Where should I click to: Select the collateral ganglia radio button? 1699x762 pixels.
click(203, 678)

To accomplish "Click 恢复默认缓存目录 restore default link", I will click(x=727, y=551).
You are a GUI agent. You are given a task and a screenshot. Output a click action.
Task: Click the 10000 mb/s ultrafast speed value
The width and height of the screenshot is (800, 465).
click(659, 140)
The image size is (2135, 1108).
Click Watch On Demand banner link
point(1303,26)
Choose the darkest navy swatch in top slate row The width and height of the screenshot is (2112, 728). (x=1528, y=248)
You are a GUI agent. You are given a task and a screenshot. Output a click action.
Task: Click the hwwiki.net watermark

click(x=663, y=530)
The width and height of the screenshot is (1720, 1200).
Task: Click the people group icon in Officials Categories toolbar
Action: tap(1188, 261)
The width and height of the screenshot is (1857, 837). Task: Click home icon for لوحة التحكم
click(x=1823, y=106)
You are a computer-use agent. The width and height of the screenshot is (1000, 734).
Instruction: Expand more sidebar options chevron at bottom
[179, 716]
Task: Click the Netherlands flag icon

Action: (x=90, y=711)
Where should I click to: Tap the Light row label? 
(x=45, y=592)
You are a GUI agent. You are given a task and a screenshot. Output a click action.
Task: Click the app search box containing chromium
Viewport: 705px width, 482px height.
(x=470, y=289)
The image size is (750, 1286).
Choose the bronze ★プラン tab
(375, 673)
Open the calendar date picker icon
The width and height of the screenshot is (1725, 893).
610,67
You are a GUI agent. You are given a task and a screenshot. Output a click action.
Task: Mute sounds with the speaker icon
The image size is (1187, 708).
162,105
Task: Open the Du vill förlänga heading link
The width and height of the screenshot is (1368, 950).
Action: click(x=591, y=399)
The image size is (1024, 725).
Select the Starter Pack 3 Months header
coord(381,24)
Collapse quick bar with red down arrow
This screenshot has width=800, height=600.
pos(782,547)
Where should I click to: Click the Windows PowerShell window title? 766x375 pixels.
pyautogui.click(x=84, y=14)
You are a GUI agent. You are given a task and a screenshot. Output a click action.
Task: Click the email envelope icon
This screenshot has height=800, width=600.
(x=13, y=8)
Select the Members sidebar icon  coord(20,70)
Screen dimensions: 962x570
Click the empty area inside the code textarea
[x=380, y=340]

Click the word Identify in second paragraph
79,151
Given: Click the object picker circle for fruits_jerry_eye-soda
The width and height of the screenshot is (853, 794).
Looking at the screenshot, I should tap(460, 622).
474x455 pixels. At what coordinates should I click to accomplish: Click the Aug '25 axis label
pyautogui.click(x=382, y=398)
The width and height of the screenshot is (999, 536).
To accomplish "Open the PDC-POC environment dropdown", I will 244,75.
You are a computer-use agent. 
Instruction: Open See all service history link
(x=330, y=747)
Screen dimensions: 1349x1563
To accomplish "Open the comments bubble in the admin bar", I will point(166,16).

_Task statement:_ When the word "with" turns up on a line of the material above, copy that line.

_Problem solution:_
Task: Mute sounds with the speaker icon
Collapse quick bar with red down arrow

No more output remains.